At this point, I’ve used all my weapons and nothing left. I just answered all the comments that came during the time I was sleeping, followed up with few people who are in India, South East Asia, Australia, New Zealand and just simply watched and prayed we should maintain the position for another 4–5 hours.

Fortunately, nothing changed and we ended up finishing on #4 position. This is a great result for us, for a self-service knowledge base product like Document360 competing against the likes of productivity apps and chrome extensions. 

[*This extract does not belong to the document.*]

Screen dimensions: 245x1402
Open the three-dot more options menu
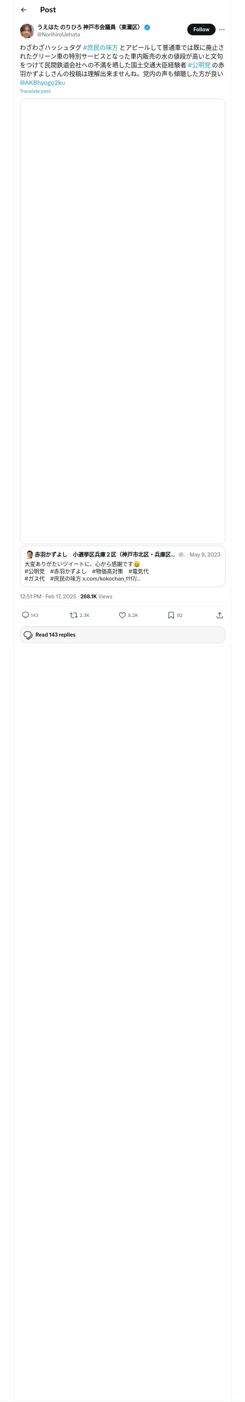click(x=222, y=30)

Why did we lose our 3rd spot?

Even though we don’t know the exact reason, one of the things we suspect is we made a mistake in breaking one of the rules. Later I came to know one of our team members was reaching out to people on Product Hunt using their messaging platform and at one stage the “Message” button was totally disabled 😀. 

Hey! mistakes happen when you are in a war zone it’s difficult to control everything, as long as we won the war we are good. 

Product Hunt Algorithm

There are tons of myths around the product hunt algorithm, some of the common ones I’ve read

  • 😼 You shouldn’t send your visitors directly to your Product Hunt page, they should visit the home page first and then navigate to yours. — this is not true
  • 😼 When users click on your website link on your Product Hunt page, you get more credits
  • 😼 When brand new product hunt users upvote or comment you’ll be penalized
  • 😼 Over promotion on social channels will be penalized
  • 😼 Number of hours your product was featured affects your ranking

In my view, no one really fully cracked the Product Hunt algorithm, it’s similar to Google Search, no one really knows the exact algorithm they are trying to figure out certain things based on some assumptions. These platforms constantly evolve as they grow. 

The product hunt blog got a good summary of things you should and shouldn’t do.

In general, you need to follow the basic rule of “don’t try to crack the system”, being spammy, sending unsolicited messages to people with whom you have never interacted (directly or indirectly) especially within the Product Hunt Platform. They do provide the option to send messages to people, but unsolicited messages can be easily predicted.

Based on the activities on the launch day and seeing products going down quickly even with the higher number of upvotes, my assumption is the system is not fully automated, there must be a team of people from Product Hunt monitoring carefully the activities and manually downgrading your position. 

One thing we noticed for sure, once you go down, it’s hard (or impossible) to come back. You’ll remain in that position and someone can overtake you. 

What are our immediate benefits

For holding the top position during the day we got mentions from Product Hunt Twitter handle (about 395k subscribers) and Facebook post (about 200k subscribers)

Received some amazing comments from our existing customers 

product-hunt-document360-comment-2

product-hunt-document360-comment-4

The website traffic for the two days doubled from 1500/day to 3000, we had quite a bit of signup. 

We were not really hoping to get a lot of signup/conversion via the launch. Our objective was very simple, to get some branding and take the product in-front of as many people as possible. I believe we have managed to achieve that, the whole exposure to Product Hunt community, interactions on the Facebook groups. Now I believe definitely more people are aware of Document360. 

I’ll say it’s definitely worth giving a shot and could be one marketing channel on your list if your product is targetted towards Startup Tech companies.